AUFGABENSTELLUNG ->
Gib die Zeilen wortgetreu aus. Beginne bei der Zeile mit „Viewport: 605px width, 417px“, hör nach der Zeile mit „Action: (1074, 256)“ auf und lass die Bilder weg.

DATENAUSZÜGE ->
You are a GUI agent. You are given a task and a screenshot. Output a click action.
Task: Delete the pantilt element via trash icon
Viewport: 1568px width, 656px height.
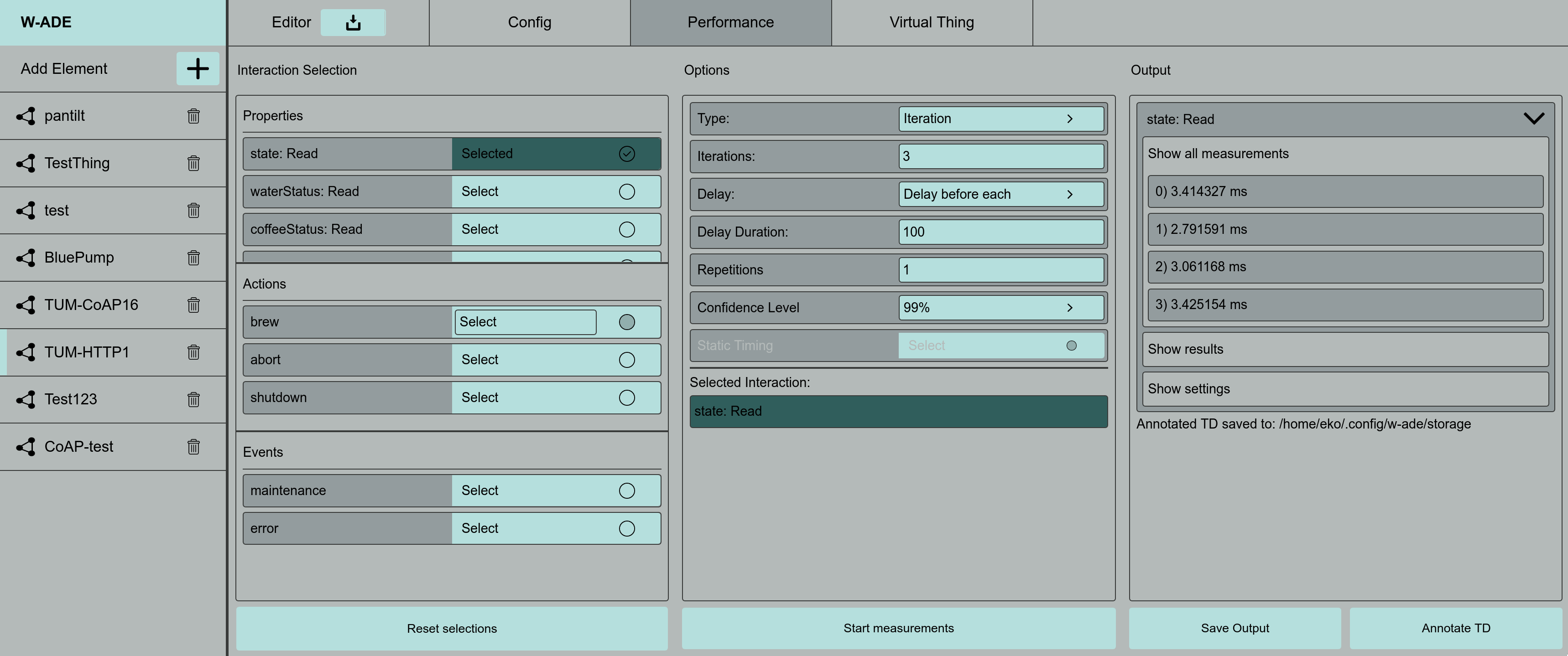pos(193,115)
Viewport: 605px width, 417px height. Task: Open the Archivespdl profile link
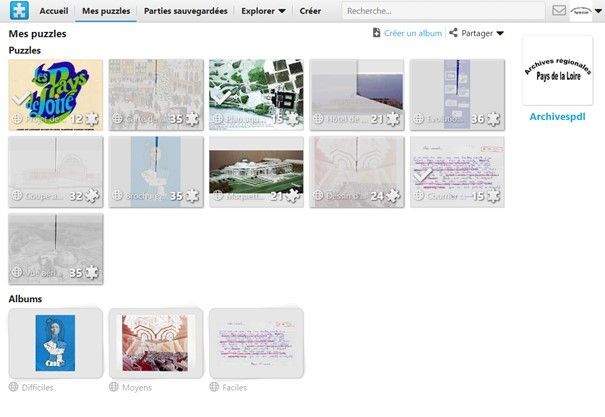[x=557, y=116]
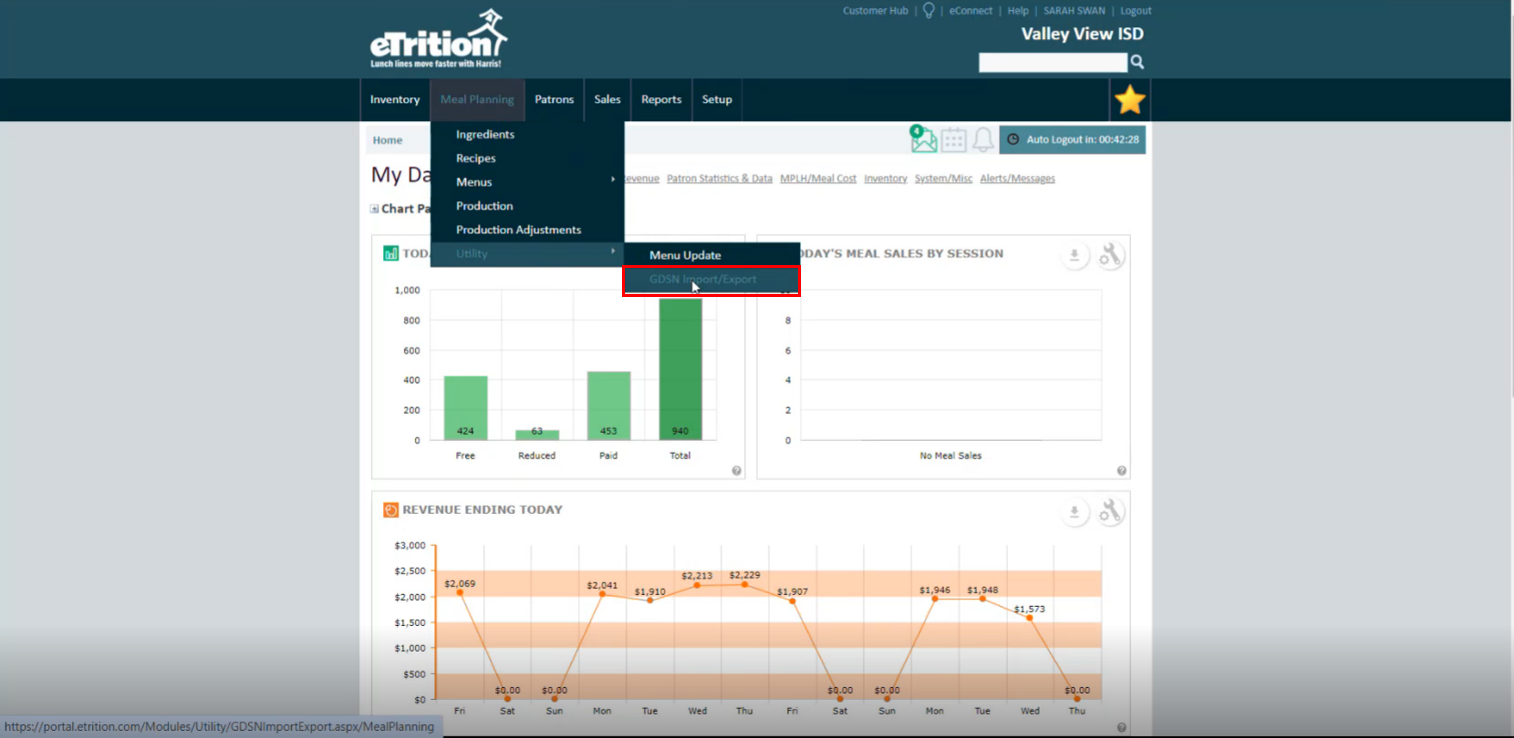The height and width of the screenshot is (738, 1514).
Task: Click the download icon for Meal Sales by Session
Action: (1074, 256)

==

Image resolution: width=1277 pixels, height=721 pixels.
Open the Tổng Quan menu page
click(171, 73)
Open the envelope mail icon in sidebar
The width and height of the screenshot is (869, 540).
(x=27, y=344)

--

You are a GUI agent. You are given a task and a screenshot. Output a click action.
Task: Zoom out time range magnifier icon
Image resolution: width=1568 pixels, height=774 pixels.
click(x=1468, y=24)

GELÖSTE AUFGABE ->
Viewport: 605px width, 417px height. Task: Open the Archivespdl profile link
[x=557, y=116]
The height and width of the screenshot is (738, 1514).
Task: Click the download icon for Meal Sales by Session
Action: (1074, 256)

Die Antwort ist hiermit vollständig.